Regular expressions provide a terse and powerful programming language. As
with most other power tools, power comes together with the ability to wreak
havoc.
A common abuse of this power stems from the ability to make infinite loops
using regular expressions, with something as innocuous as:
'foo' =~ m{ ( o? )* }x;
The "o?" can match at the beginning of 'foo', and since the position in the
string is not moved by the match, "o?" would match again and again because
of the "*" modifier. Another common way to create a similar cycle is with
the looping modifier "//g":
@matches = ( 'foo' =~ m{ o? }xg );
or
print "match: <$&>\n" while 'foo' =~ m{ o? }xg;
or the loop implied by split().
However, long experience has shown that many programming tasks may be
significantly simplified by using repeated subexpressions that may match
zero-length substrings. Here's a simple example being:
@chars = split //, $string; # // is not magic in split
($whitewashed = $string) =~ s/()/ /g; # parens avoid magic s// /
Thus Perl allows such constructs, by forcefully breaking the infinite loop.
The rules for this are different for lower-level loops given by the greedy
modifiers "*+{}", and for higher-level ones like the "/g" modifier or
split() operator.
The lower-level loops are interrupted (that is, the loop is broken) when
Perl detects that a repeated expression matched a zero-length substring.
Thus
m{ (?: NON_ZERO_LENGTH | ZERO_LENGTH )* }x;
is made equivalent to
m{ (?: NON_ZERO_LENGTH )*
|
(?: ZERO_LENGTH )?
}x;
The higher level-loops preserve an additional state between iterations:
whether the last match was zero-length.

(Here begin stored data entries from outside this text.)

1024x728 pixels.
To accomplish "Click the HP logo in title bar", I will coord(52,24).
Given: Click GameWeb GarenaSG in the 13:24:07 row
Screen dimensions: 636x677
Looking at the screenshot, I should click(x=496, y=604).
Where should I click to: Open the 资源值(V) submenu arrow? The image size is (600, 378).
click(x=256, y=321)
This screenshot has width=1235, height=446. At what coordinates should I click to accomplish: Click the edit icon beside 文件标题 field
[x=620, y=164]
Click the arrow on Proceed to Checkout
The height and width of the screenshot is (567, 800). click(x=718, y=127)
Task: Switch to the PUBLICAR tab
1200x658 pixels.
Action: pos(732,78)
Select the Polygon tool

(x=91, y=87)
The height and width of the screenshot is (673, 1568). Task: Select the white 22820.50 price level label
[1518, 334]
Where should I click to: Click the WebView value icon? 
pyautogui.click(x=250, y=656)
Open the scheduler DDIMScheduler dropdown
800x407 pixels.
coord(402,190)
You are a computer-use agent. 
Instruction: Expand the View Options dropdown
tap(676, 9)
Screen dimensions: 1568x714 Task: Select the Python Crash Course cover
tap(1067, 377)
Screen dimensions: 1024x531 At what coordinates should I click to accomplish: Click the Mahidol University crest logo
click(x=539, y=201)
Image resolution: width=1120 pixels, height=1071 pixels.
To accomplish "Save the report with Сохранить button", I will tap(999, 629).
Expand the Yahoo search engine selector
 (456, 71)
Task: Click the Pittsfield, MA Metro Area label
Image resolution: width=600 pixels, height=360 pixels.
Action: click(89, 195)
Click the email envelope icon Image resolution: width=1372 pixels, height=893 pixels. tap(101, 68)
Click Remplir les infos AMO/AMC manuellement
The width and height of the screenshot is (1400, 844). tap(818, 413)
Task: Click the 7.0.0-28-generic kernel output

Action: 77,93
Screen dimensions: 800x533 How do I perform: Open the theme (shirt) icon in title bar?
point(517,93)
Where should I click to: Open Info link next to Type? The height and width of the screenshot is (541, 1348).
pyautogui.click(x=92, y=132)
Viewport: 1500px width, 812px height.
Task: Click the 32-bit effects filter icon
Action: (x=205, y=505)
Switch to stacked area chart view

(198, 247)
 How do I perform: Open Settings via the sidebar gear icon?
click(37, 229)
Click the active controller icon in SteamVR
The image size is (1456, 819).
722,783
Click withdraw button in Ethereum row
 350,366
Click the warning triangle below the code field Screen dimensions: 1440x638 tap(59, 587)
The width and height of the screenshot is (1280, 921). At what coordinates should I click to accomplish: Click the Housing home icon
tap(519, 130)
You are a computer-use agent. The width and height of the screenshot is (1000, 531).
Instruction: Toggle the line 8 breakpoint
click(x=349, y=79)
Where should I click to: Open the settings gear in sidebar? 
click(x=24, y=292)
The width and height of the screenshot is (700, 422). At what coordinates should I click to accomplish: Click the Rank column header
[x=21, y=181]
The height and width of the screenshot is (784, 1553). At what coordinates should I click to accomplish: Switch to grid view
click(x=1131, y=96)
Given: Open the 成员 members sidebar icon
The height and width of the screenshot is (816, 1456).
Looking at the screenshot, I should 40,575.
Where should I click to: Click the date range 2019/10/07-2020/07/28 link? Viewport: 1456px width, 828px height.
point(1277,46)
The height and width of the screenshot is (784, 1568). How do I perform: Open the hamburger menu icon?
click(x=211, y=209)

To break the loop, the following
match after a zero-length match is prohibited to have a length of zero.
This prohibition interacts with backtracking (see "Backtracking"), and so
the second best match is chosen if the best match is of zero length.
For example:
$_ = 'bar';
s/\w??/<$&>/g;
results in "<><b><><a><><r><>". At each position of the string the best
match given by non-greedy "??" is the zero-length match, and the second
best match is what is matched by "\w". Thus zero-length matches alternate
with one-character-long matches.
Similarly, for repeated "m/()/g" the second-best match is the match at the
position one notch further in the string.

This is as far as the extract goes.